Figure 4.

PIMMS22 protein expression and localization. (A) Western blot analysis using α-GFP antibody on whole cell lysates of P. berghei c22::gfp parasites. The PbPIMMS22::GFP fusion protein band is indicated with a black arrowhead. The ANKA 2.34 parental parasite line was used as a negative control. Tubulin was used a loading control in all parasite stages except from midgut sporozoites where CSP was used. MBS, mixed blood stages; Gc(-), non-activated gametocytes; Gc(+), activated gametocytes; Ook, ookinetes; MgSpz, midgut sporozoites.
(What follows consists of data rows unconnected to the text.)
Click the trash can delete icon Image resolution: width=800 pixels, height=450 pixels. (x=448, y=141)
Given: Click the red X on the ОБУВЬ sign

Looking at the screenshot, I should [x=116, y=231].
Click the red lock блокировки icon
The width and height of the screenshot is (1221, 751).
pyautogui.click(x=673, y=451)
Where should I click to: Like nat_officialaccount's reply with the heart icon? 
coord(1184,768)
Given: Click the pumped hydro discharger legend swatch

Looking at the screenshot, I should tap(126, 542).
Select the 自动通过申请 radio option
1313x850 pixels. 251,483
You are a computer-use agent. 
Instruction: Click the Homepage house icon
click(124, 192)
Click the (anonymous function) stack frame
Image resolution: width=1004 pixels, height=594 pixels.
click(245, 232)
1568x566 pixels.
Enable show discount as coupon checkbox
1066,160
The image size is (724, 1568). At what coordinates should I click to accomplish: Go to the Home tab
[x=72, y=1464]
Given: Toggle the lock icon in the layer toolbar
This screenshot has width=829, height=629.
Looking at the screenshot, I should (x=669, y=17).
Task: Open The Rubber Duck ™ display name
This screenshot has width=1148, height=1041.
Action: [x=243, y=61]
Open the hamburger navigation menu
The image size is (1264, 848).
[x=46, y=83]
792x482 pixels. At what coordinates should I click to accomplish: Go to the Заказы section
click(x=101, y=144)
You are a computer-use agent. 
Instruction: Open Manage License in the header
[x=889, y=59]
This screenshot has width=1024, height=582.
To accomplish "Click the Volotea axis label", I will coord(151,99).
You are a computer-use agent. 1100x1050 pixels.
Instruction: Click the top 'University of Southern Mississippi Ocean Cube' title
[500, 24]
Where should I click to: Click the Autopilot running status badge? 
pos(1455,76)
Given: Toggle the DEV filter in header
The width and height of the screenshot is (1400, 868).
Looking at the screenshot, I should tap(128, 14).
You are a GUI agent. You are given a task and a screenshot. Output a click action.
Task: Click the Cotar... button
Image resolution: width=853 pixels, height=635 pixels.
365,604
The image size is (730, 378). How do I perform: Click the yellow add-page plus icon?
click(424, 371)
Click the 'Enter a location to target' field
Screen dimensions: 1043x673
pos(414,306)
Immunofluorescence assays of c22::gfp blood stage gametocytes treated or not treated with Triton X-100 (Tr.) (B), in vitro ookinetes (C), ookinetes traversing the mosquito midgut epithelium at 26 hpbf (D) and midgut sporozoites at 15 dpbf (E), stained with α-GFP (green), ookinete surface α-P28 (red), or sporozoite surface α-PbCSP (yellow) antibodies. DNA was stained with DAPI. Staining of the 2.34 wt parental parasite was used as a negative control. Images are de-convoluted projections of confocal stacks. BF, bright field; Scale bars in (A–C, E) 5 μm; Scale bars in (D) 10 μm.